Problem details - Repeat the lines below exactly as written, please, from the line with "Task: Expand the PRODUZIONE sidebar section" to the line with "Screen dimensions: 1568x605", both lines included, and no others.

Supplied data -
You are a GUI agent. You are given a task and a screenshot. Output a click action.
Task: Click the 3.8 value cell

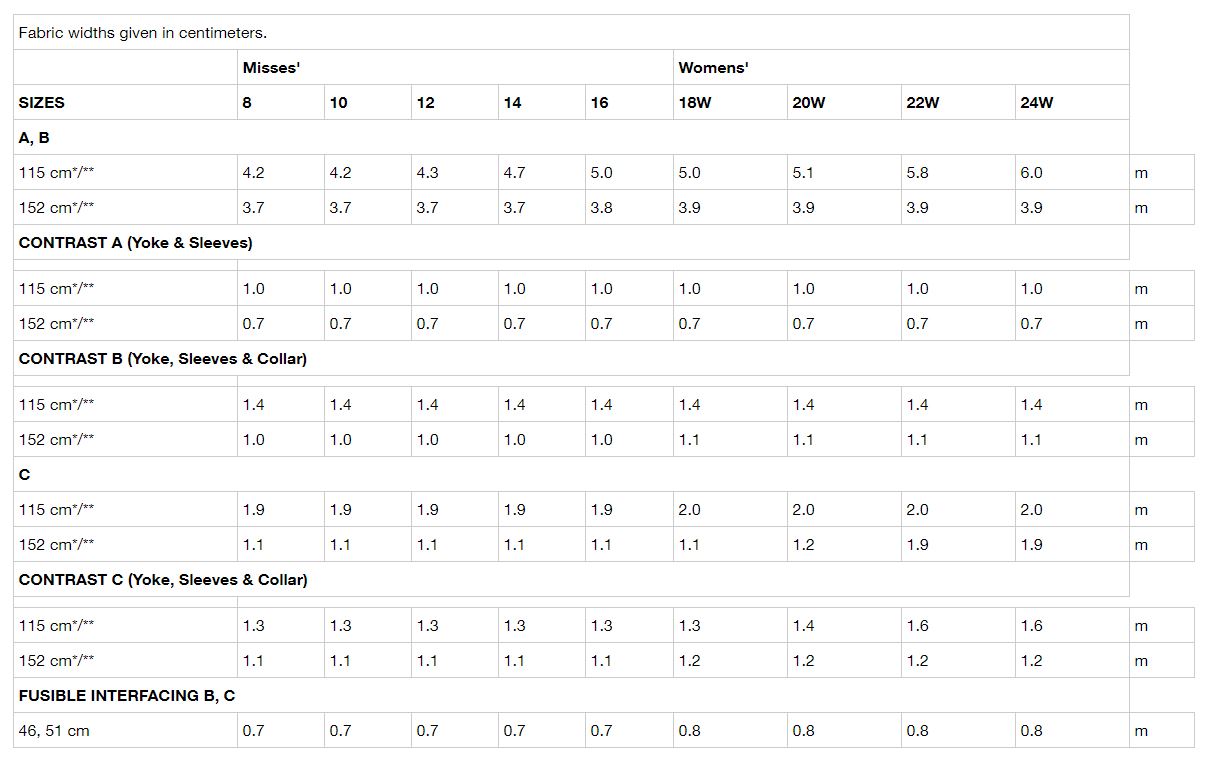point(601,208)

...

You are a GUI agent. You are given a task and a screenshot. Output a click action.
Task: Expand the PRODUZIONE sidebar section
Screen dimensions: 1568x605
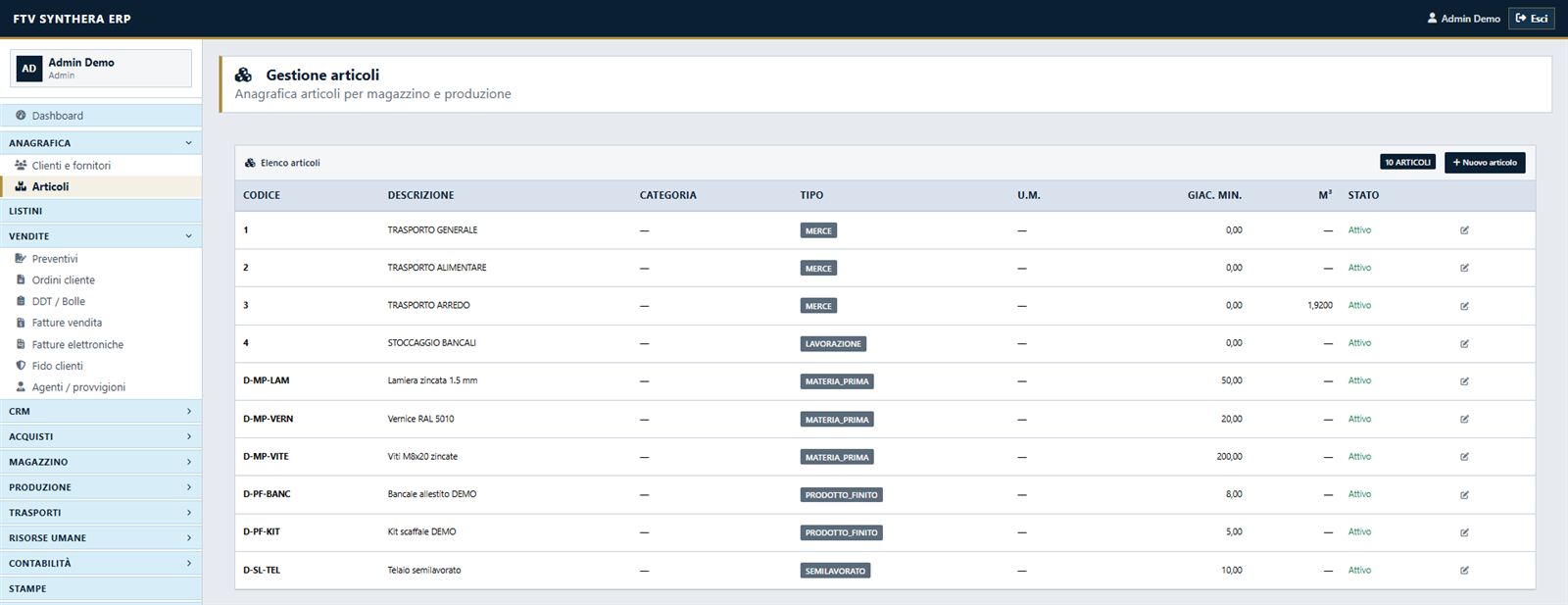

Answer -
Task: Expand the PRODUZIONE sidebar section
Screen dimensions: 1568x605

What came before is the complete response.